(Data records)
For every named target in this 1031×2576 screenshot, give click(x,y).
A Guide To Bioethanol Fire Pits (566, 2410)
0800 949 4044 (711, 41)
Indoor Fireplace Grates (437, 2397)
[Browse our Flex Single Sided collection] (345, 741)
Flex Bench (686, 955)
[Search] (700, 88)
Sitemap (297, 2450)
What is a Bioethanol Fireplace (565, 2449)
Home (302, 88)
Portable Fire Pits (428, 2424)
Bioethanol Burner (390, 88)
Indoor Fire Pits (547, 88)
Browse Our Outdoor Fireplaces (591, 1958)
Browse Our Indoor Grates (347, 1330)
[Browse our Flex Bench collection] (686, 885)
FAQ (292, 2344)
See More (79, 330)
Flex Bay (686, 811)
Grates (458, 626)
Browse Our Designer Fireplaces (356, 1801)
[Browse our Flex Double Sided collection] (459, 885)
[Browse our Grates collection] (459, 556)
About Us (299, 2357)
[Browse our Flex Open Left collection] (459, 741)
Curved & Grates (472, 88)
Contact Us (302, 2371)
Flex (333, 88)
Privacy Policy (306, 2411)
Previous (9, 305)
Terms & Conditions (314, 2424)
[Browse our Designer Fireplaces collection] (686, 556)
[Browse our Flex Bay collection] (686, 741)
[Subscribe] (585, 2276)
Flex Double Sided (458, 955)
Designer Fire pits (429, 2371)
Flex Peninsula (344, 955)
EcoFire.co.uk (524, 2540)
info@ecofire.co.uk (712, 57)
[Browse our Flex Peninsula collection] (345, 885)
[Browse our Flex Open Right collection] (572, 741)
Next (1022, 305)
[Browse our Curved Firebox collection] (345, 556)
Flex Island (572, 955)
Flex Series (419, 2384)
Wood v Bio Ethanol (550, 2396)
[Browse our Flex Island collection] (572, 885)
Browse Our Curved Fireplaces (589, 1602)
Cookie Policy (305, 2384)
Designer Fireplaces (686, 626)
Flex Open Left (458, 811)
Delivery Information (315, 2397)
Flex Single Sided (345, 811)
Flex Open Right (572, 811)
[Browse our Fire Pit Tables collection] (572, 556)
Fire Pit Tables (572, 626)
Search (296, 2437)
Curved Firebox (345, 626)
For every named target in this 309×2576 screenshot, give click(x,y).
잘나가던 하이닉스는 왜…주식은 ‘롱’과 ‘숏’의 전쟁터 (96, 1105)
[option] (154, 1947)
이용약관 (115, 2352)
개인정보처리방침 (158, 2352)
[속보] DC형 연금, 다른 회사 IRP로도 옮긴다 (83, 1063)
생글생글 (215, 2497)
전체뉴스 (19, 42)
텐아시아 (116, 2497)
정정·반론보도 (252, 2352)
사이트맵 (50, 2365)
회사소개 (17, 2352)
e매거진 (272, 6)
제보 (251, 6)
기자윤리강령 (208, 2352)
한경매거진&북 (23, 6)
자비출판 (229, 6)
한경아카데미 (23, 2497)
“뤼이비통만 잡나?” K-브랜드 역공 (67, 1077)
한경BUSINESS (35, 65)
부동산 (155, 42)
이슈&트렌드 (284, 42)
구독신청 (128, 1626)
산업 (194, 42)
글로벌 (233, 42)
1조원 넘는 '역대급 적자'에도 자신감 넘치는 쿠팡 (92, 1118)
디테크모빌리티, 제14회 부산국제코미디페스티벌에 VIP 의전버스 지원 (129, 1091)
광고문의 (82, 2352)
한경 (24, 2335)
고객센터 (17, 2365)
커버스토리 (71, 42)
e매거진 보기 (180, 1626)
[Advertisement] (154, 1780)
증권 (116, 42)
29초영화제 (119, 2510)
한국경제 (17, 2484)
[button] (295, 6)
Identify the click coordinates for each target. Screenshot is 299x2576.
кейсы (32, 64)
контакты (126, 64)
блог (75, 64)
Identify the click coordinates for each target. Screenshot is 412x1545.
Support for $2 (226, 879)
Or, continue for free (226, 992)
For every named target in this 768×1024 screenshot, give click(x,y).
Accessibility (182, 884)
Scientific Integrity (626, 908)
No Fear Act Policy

TASK TO CARRY OUT
Filter the records above down to the lines that hold the string "Single".

RESULT
[Browse our Flex Single Sided collection] (345, 741)
Flex Single Sided (345, 811)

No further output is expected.